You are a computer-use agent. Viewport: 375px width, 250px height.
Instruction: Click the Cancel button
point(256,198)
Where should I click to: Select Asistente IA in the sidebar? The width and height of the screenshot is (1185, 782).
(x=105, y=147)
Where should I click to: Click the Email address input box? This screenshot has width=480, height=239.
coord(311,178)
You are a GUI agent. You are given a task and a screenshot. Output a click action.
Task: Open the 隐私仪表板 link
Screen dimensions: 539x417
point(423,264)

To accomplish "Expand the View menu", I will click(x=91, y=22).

--

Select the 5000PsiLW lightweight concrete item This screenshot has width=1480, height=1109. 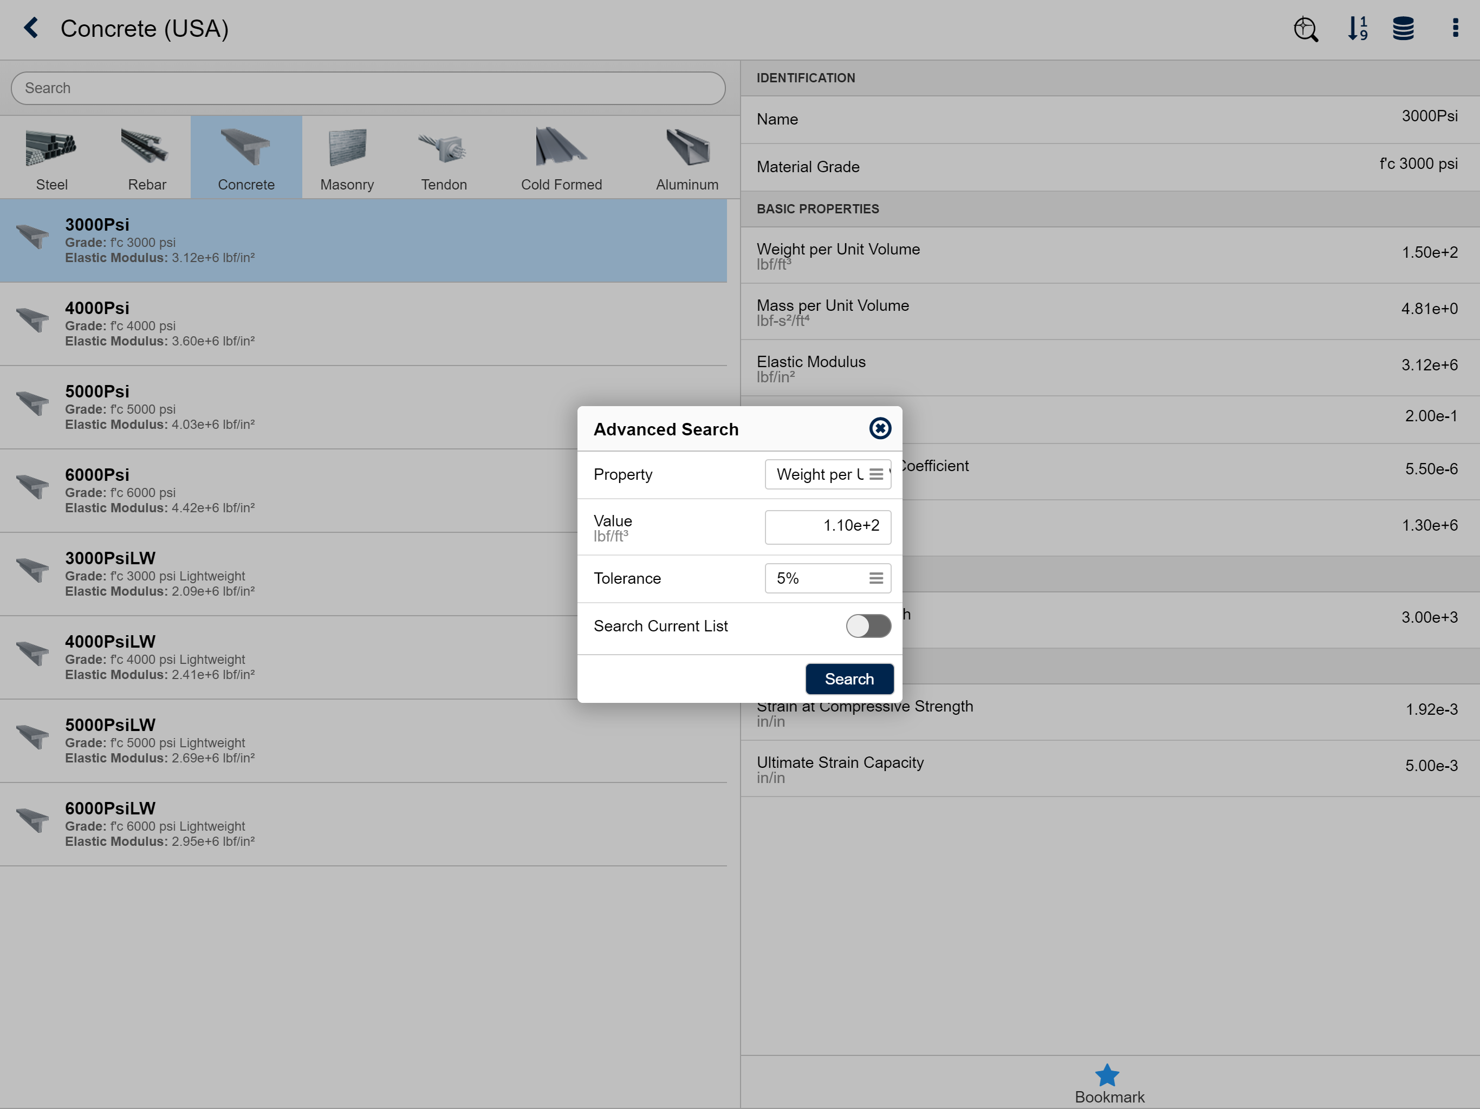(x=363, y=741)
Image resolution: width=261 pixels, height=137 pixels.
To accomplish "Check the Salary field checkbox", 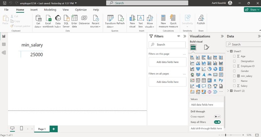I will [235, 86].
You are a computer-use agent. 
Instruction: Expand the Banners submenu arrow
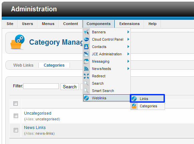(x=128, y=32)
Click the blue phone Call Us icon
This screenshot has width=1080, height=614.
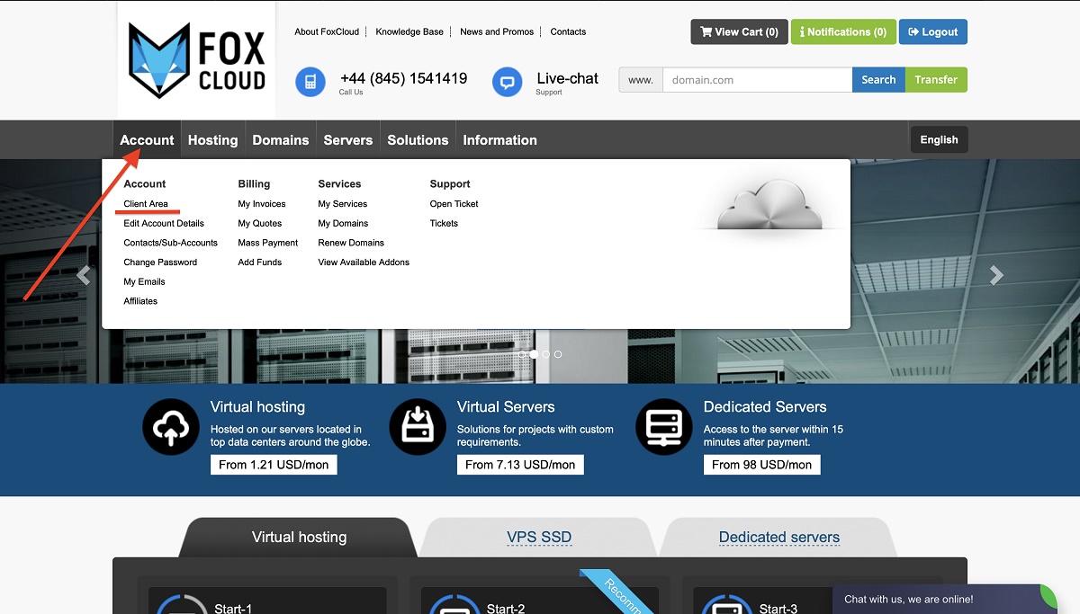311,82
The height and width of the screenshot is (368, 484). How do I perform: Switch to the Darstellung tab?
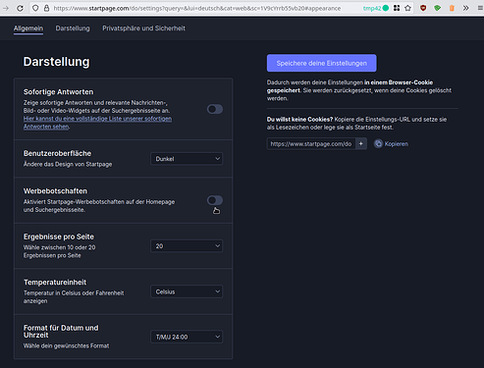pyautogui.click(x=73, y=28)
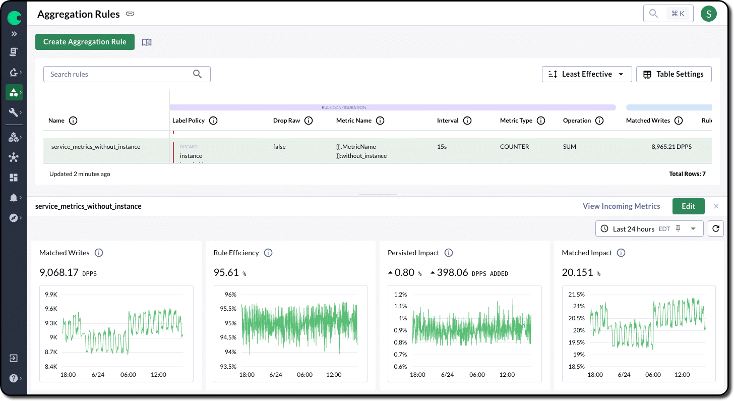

...

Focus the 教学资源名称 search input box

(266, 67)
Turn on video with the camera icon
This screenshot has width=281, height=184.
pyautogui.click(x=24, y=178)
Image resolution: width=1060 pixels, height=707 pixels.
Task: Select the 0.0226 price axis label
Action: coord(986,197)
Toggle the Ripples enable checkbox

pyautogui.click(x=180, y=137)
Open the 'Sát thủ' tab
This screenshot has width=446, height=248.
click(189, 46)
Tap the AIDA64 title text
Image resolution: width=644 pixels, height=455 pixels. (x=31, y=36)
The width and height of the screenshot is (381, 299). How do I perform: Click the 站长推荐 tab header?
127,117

WORK TO COMPLETE: Rewrite the entries from the line with "Click the blue phone Call Us icon" to the line with "pyautogui.click(x=73, y=28)" as a JSON list of strings, one per line, with blank lines left out. Leave the pictures out of your answer.

FULL RESPONSE:
[
  "Click the blue phone Call Us icon",
  "This screenshot has width=1080, height=614.",
  "311,82",
  "The height and width of the screenshot is (368, 484). How do I perform: Switch to the Darstellung tab?",
  "pyautogui.click(x=73, y=28)"
]